Do this » Please pick up the forum thread on what hunters do with their turkey beards and spurs, and write on from its last line. The listing comes after the thread.

Text provided »
◇ ◇ ◇ ◇ ◇ ◇ ◇
# What Do You Do With Your Beard/Spurs Each Year?



## dkirs (Aug 14, 2013)

I'm fairly new to turkey hunting and with my first 3 birds I put them on a plaque that holds 3 beards and has the fan mount on it. I have 2 more beard & spur sets from the past 2 years that I haven't done anything with yet and am looking for ideas.


----------



## itchn2fish (Dec 15, 2005)

Everything is saved & goes to friends. Some feathers are used for fly-tying. Some is transformed to beautiful jewelry (feathers, spurs & toenails) & some of it is used for Pow Wow regalia. Some are used for wall-mounts or otherwise displayed.


----------



## Firefighter (Feb 14, 2007)

Beards end up getting thrown away. 

Tails go to anyone that wants one for a decoy, fly tying, decor, etc.

Spurs either become necklace or onto the spur chain, which is about 30 gobblers long right now.

Reckon I'll figure out an effective display one day.


----------



## Firefighter (Feb 14, 2007)

Necklace


----------



## multibeard (Mar 3, 2002)

I used to dry pick my turkeys and give the feathers to a native American friend. He has passed t so, I now scald my turkeys and ruin the feathers. The beards and spurs are saved in a box.

I used to make beard boards that I donated to the MWTHA at Baldwin. I never made one for my self. There are a some pictures of them in my pictures but I can not seem to get them to post.


----------



## Gobblerman (Dec 19, 2004)

Beard board from Multibeard


----------



## multibeard (Mar 3, 2002)

Thanks

We need to make an extension for that board before the pegs pull out. BTW No need for muck boots now.


----------



## Gobblerman (Dec 19, 2004)

I have 45 beards attached now. 

Muck Boots - Yea the restaurant is going to open 5/22. It's coming along very well and looks great.


----------



## TheLionsFan (Dec 20, 2011)

That's awesome looking Gobblerman!

I mount the tail fan and beard from every bird I shoot. My wife hates it. They're my trophies.


----------



## Thirty pointer (Jan 1, 2015)
◇ ◇ ◇ ◇ ◇ ◇ ◇
Dataset extract »
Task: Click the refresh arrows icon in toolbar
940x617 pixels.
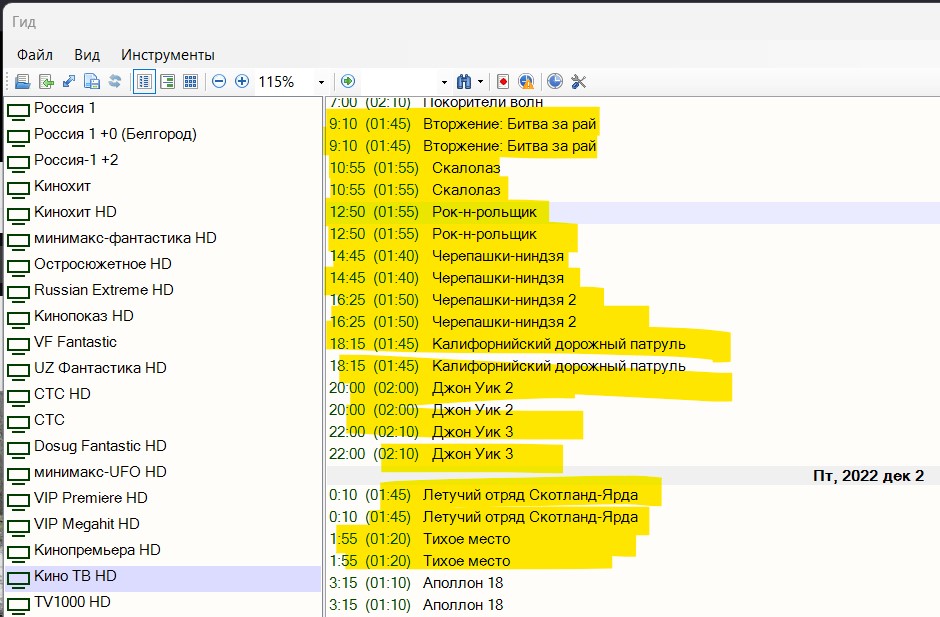Action: 115,82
◇ ◇ ◇ ◇ ◇ ◇ ◇
Output of the task »
The tail is from my first turkey .No bird last year they have been on a downward spiral the last 5 years or so .Went from flocks of 50 to zip .No gobbling this year either but I just seen a couple hens .I took the late season hoping to bag a lonely tom after the hens start sitting


----------



## Gobblerman (Dec 19, 2004)

Here's some other ways I display the some beards and fans. I have one for every state I've taken a gobbler. So far 6 states.


----------



## bigrackmack (Aug 10, 2004)

Had my sisters kid whip this together for me..


----------



## Gobblerman (Dec 19, 2004)

That's nice.


----------



## QDMAMAN (Dec 8, 2004)

Ya can't eatum, just throw um away.


----------



## DEDGOOSE (Jan 19, 2007)

Spurs over 1.5 I keep. Beards I have good intentions but usually mites in the garage eat well. Lol 

Handful years back, sal was saving our beards from out west. Both doors in back seat are full. I see it in may while hunting back home, prolly 18 or so. And I'm like how in the hell we gonna explain this if we get stopped. Dumpster they went


----------



## dkirs (Aug 14, 2013)

Thanks for the replies guys now I have some good ideas! I have a few years before my collection will look like your guy's though!


----------



## Bullet6911 (Jul 1, 2012)

this is part of my collection of beards and fans, I have 2 turkeys at taxidermist yet but I'm finally getting around to set up my fans in my trophy room. Still up In air a little on what I'm gonna do.


----------



## john decker (Jan 21, 2010)

I put the beards in the lucky shell like multibeard. I cut the hulls down like he has done also and glu them into the shell with 5min epoxy.then I clean the skin and sinew and marrow from the spurs.drill a 1/8" hole through the brass of the shell and pass through 7in of leather shoe lace put one spur on each side like the necklass pics here.hang on a nail or peg for display.


----------



## Horseshoe (Oct 15, 2003)

Combined a few other ideas into this.


----------



## cedarlkDJ (Sep 2, 2002)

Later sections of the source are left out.